EXERCISE GOAL:
The material below contains a line with "Task: Click the remove-all double left arrow" and a line with "Task: Select the Hips (cm) column header". Copy exactly those two lines and all lines between them.

DATASET RECORDS:
******

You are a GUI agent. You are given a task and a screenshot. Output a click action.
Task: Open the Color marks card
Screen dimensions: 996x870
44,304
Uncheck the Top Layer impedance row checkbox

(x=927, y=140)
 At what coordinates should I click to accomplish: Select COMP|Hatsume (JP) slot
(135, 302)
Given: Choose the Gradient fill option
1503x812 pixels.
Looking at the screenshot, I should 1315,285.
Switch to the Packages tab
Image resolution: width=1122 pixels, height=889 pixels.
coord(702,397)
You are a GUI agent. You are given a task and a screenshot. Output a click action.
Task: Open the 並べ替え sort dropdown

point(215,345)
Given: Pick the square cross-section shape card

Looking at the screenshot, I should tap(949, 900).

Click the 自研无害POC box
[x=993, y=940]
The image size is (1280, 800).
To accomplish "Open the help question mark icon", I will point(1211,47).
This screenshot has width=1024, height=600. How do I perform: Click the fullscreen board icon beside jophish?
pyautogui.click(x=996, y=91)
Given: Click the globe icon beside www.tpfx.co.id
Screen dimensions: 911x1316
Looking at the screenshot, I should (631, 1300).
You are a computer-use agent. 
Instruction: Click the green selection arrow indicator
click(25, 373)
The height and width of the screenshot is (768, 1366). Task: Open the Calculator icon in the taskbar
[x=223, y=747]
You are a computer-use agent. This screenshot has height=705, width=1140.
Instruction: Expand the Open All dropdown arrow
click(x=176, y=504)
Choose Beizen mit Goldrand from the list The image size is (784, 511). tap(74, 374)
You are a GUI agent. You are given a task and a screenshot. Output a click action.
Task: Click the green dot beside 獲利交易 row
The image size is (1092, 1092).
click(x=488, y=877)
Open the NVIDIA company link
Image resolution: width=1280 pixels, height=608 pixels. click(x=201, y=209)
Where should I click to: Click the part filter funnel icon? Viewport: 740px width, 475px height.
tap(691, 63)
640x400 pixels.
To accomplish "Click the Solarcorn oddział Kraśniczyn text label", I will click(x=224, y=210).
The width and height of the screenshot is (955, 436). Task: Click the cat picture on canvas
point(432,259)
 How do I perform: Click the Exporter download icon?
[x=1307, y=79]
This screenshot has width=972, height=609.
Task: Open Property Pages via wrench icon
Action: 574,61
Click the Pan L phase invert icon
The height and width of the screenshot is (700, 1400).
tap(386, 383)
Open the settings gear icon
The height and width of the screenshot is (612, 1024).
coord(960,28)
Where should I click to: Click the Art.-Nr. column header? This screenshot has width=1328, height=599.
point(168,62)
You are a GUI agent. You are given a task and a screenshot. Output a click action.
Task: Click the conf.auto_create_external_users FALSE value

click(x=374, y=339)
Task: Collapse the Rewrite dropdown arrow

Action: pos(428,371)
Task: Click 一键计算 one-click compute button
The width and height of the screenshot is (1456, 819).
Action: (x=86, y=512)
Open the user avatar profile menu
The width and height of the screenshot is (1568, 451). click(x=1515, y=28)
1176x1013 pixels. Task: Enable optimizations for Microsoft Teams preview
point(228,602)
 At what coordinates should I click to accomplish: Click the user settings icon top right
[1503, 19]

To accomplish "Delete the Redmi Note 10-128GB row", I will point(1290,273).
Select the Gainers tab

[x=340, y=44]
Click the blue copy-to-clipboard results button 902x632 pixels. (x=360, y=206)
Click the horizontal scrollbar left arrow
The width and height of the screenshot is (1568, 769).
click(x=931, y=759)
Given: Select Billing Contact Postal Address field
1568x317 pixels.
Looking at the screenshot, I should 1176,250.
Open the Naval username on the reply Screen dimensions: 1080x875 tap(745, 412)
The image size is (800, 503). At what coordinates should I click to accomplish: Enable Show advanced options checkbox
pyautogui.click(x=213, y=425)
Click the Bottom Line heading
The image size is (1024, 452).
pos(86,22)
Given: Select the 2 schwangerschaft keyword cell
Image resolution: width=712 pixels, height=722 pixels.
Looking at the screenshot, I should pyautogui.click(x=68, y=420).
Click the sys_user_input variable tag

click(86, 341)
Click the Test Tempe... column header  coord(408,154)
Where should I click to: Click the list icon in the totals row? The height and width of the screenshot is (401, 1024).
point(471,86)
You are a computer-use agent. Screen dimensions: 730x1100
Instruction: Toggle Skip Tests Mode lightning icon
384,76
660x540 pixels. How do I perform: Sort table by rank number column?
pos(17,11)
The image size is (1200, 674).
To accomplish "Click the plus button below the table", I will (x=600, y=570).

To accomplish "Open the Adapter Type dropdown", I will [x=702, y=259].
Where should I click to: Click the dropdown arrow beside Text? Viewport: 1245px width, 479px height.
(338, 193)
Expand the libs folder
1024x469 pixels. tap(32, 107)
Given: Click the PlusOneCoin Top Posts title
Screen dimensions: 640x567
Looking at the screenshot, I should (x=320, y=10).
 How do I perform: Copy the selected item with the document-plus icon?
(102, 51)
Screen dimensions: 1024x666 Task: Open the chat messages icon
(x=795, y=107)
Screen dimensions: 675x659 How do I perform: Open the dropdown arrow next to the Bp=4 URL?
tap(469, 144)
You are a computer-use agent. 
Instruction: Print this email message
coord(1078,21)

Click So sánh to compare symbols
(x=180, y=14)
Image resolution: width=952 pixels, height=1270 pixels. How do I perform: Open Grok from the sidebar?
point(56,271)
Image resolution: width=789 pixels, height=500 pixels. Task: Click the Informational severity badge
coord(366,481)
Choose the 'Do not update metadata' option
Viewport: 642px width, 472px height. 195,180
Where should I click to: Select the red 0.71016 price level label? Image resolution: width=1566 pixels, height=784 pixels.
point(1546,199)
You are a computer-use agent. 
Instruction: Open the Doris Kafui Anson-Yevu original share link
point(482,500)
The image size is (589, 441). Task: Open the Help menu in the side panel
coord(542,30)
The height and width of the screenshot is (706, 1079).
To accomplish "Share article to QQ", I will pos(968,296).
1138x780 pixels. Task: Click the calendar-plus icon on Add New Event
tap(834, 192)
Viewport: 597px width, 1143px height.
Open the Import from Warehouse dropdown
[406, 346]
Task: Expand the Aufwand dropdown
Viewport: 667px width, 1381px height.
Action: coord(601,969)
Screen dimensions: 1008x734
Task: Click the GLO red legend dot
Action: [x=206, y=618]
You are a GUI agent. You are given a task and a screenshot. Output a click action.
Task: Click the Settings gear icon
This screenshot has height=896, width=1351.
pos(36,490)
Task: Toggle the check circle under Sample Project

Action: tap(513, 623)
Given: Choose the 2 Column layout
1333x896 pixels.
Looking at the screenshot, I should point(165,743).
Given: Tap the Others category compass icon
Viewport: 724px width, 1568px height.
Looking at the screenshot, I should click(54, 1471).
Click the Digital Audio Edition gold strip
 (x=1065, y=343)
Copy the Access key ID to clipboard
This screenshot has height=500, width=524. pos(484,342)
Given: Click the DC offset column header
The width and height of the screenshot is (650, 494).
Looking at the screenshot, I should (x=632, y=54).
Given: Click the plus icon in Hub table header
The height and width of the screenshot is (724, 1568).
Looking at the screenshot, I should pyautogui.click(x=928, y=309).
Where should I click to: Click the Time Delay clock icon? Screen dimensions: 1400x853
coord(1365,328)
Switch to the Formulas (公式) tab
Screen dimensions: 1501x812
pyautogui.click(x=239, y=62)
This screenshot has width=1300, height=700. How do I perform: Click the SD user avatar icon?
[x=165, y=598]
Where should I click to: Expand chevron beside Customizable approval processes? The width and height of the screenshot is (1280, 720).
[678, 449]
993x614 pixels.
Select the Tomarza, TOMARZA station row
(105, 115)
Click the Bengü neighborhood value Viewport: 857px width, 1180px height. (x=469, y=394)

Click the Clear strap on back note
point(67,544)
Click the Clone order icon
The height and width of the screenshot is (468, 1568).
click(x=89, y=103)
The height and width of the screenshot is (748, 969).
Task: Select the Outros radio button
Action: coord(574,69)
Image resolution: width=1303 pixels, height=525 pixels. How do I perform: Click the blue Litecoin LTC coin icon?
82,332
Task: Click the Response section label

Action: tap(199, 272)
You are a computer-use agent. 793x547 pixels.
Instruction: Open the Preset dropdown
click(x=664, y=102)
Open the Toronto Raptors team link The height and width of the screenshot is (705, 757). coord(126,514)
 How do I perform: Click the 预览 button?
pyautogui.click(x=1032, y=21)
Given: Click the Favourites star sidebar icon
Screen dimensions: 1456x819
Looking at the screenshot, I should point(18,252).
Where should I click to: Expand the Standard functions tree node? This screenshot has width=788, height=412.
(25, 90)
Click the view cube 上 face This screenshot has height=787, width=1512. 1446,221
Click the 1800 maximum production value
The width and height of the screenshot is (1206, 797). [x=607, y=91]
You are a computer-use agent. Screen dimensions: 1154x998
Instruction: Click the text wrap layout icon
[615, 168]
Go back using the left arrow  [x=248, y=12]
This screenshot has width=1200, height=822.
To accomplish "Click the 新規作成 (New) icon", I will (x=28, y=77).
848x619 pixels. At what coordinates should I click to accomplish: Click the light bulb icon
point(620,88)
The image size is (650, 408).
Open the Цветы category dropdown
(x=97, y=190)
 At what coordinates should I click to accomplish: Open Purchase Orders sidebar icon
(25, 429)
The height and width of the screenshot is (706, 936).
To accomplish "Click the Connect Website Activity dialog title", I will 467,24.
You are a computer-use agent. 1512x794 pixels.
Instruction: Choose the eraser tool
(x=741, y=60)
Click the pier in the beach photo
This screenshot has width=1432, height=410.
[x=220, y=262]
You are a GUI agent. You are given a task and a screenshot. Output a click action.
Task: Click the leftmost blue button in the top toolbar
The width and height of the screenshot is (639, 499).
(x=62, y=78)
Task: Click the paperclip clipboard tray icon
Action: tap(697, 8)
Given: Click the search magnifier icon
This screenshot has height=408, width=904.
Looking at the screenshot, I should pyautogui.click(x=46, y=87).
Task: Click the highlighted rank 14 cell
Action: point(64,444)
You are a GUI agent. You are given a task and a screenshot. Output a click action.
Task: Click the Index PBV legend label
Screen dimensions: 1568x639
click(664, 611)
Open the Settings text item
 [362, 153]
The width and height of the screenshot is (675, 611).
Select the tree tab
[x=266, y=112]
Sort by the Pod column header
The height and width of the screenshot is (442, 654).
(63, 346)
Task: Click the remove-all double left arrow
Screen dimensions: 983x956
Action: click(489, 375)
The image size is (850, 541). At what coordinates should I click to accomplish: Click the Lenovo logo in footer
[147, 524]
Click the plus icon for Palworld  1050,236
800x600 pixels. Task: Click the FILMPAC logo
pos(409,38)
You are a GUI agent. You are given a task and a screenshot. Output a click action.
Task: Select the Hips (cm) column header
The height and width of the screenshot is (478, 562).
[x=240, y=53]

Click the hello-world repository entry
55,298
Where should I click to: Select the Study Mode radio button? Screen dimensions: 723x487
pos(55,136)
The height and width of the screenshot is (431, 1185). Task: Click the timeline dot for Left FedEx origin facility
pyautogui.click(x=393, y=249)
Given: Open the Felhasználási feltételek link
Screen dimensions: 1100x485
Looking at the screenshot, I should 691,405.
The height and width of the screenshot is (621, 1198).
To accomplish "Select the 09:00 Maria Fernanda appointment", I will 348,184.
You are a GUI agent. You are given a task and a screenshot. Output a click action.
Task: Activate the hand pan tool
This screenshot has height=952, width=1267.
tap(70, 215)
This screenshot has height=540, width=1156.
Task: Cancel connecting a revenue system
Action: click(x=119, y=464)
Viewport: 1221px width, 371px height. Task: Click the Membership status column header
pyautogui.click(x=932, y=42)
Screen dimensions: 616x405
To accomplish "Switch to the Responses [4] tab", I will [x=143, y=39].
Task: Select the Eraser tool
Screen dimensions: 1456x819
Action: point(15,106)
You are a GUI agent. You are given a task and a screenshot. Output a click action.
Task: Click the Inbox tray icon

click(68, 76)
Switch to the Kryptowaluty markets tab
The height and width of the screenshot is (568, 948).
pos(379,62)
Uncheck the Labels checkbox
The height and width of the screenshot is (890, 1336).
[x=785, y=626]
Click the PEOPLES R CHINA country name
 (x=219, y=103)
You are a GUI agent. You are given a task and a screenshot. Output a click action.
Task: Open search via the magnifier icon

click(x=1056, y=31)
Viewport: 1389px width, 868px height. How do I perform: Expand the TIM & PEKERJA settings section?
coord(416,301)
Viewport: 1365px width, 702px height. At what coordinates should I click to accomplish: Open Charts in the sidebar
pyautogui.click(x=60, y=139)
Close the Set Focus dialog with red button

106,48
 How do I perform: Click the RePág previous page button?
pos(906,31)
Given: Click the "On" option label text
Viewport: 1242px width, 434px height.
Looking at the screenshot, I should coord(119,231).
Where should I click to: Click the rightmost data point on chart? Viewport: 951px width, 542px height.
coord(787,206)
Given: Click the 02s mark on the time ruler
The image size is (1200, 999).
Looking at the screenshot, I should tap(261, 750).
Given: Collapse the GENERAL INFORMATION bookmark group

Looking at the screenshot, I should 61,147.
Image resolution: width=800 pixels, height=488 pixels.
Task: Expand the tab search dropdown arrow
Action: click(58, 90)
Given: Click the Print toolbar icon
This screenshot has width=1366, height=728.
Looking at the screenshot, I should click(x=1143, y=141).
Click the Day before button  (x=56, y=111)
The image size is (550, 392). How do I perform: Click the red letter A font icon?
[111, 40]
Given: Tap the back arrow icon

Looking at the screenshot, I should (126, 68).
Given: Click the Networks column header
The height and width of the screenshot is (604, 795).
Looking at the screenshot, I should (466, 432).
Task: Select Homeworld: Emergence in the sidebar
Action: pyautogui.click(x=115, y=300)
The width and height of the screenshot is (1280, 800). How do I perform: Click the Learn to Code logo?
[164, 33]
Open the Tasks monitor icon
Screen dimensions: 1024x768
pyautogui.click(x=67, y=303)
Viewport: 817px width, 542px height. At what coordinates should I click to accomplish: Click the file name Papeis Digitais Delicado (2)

******

RESPONSE TO THIS TASK:
Task: Click the remove-all double left arrow
Screen dimensions: 983x956
Action: click(489, 375)
The image size is (850, 541). At what coordinates should I click to accomplish: Click the Lenovo logo in footer
[147, 524]
Click the plus icon for Palworld  1050,236
800x600 pixels. Task: Click the FILMPAC logo
pos(409,38)
You are a GUI agent. You are given a task and a screenshot. Output a click action.
Task: Select the Hips (cm) column header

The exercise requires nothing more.